こちらの窓型の枠にはまったステンドグラスは、窓から眺める風景をそのまま表したデザイン。


ヤシの木が生える海辺の風景は南イタリアだろうか。行ったことないけど(笑)




レストランのお兄さんはとても親切で、写真撮影を快諾してくれ、冊子も頂いた。
今回は時間がないのでスイーツとお茶だけだったが(汗)、次回は是非ともビーフカレーを食べてみたいな!

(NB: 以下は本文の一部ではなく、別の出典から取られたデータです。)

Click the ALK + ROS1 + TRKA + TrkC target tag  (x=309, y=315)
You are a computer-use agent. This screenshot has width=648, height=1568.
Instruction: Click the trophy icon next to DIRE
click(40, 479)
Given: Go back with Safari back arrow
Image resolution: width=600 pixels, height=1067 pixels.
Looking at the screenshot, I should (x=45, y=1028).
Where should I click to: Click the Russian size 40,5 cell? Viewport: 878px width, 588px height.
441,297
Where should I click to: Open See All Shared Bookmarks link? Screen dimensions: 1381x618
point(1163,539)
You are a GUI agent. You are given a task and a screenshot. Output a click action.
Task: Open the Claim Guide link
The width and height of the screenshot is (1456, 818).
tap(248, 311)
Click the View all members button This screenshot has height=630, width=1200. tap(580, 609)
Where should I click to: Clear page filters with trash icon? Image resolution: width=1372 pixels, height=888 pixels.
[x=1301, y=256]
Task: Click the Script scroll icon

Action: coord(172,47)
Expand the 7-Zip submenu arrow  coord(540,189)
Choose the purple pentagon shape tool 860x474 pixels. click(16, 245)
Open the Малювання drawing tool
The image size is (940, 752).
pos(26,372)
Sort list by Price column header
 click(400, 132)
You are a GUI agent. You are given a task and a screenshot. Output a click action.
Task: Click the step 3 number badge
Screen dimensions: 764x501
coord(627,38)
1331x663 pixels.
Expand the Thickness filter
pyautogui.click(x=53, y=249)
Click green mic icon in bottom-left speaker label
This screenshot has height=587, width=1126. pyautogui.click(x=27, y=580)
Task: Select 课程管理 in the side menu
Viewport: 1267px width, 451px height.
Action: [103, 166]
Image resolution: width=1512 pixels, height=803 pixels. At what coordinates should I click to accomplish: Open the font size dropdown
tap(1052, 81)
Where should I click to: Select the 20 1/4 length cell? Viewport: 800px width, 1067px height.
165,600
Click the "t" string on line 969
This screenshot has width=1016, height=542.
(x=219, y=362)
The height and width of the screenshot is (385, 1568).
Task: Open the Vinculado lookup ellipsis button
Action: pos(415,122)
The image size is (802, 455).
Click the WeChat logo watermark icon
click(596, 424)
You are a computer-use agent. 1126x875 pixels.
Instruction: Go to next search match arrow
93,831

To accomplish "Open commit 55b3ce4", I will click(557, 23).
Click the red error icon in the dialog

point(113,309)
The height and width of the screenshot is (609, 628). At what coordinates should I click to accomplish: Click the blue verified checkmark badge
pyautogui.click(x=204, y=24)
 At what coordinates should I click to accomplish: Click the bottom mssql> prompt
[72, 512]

ところでちょっと似つかわしくないこんな水槽がロビーに置かれていた(笑)。中にはちょっと小ぶりなニシキゴイが!!
新潟県は錦鯉の養殖の歴史が長く、江戸時代中期頃にマゴイの突然変異種を観賞用に養殖し始めたのが発祥とか。
2004年の新潟県中越地震では養殖池が壊れ大量の鯉が死んだというニュースを覚えている。
「泳ぐ宝石」錦鯉は、県内に散在する大邸宅の庭園の池を彩ってきただけでなく、日本中、海外にも輸出されてきた
新潟県の誇るべき産業なのである。

子供の頃、お祭りの金魚すくいで白い金魚ばかりすくって帰って水槽で飼っていたら、全部鯉だった!数年生きて
20cm以上にまで立派に育ったが病気が蔓延して死んでしまった。。。
今はもう飼えないが、池の鯉には必ず声をかけるし(笑)結構好きなので、一度養殖池を見学してみたいな。